(Extract to read)
BEGIN

This list is not exhaustive; we hope to receive abstracts related to the conference’s central questions even if the topic was not specifically listed here. Successful abstracts will propose or outline an argument/position, rather than merely stating a topic. We welcome submissions on both broad conceptual questions and more specific law and policy issues. Papers that focus on ethics should include substantial discussion of policy implications. Relatedly, law will be treated broadly to include governmental policy decisions more generally. Purely technical submissions will likely be outside the scope of this conference.

END

(Study material)
BEGIN

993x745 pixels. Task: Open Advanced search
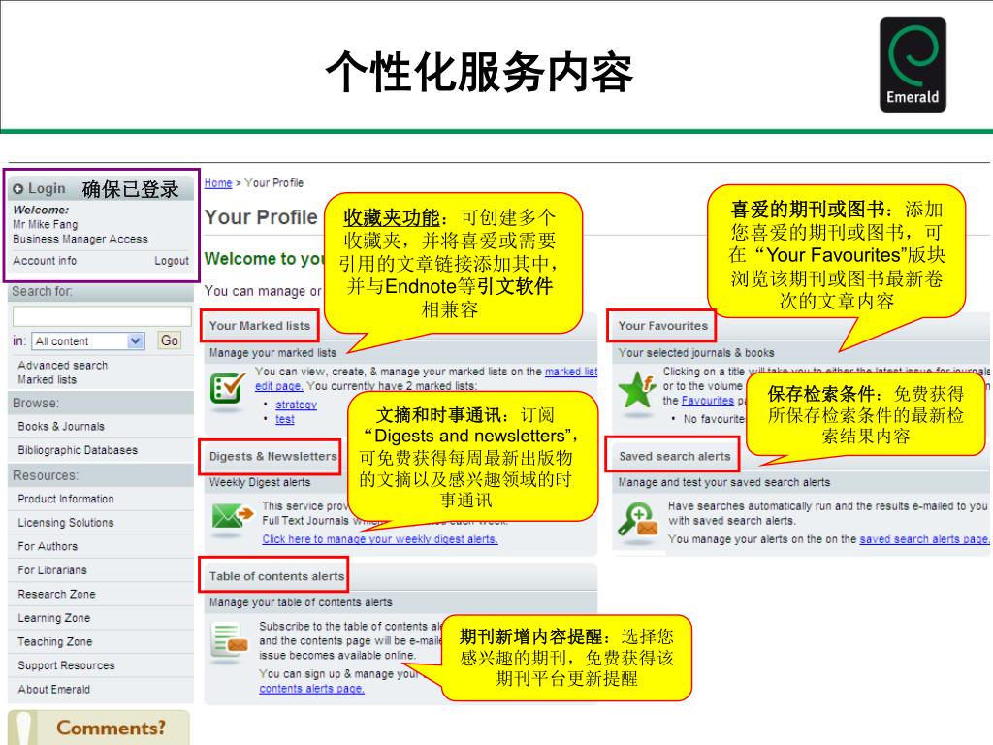pyautogui.click(x=63, y=365)
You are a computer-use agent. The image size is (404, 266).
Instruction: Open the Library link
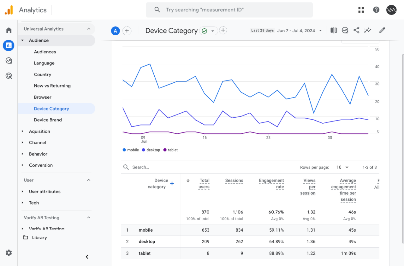point(39,238)
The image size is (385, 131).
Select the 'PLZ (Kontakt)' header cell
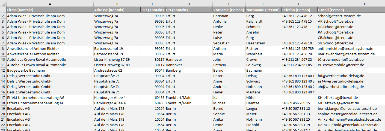pyautogui.click(x=153, y=10)
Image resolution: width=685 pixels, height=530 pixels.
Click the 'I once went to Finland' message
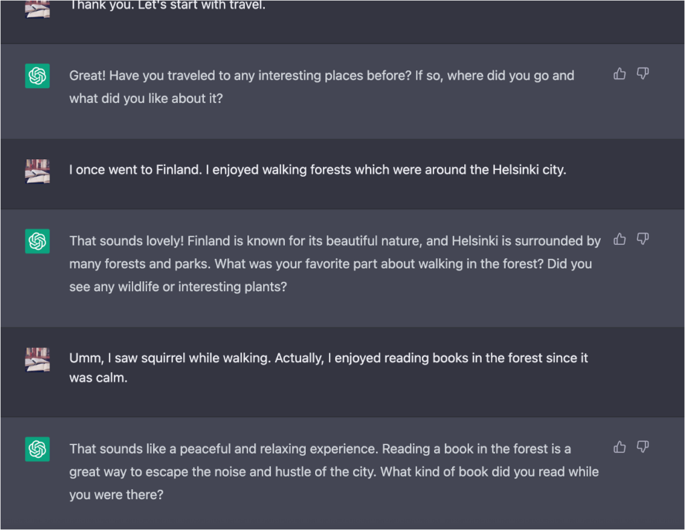point(317,170)
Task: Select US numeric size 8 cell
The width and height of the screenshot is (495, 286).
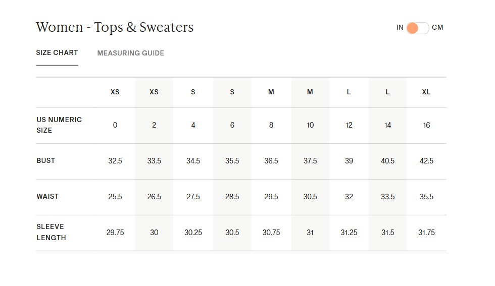Action: point(271,125)
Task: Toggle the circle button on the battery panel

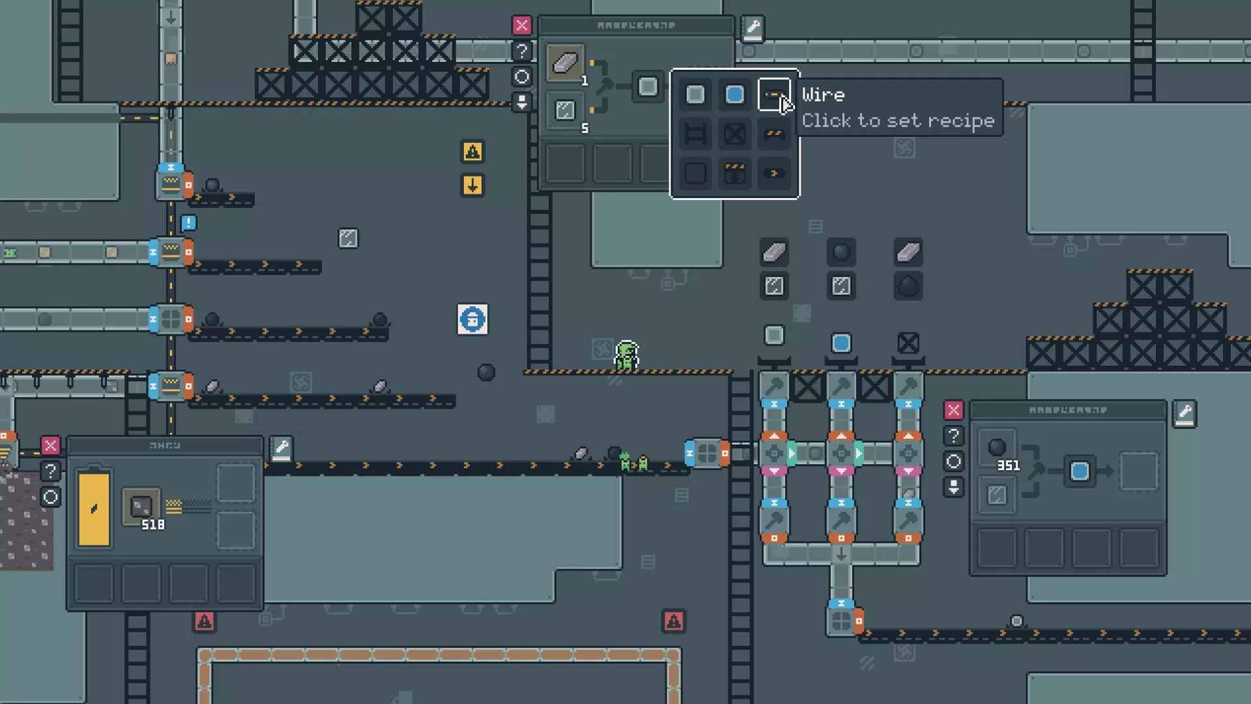Action: point(50,497)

END

(What to produce) In the conference submission guidelines, what must papers that focus on ethics include?

(Task result) A substantial discussion of policy implications.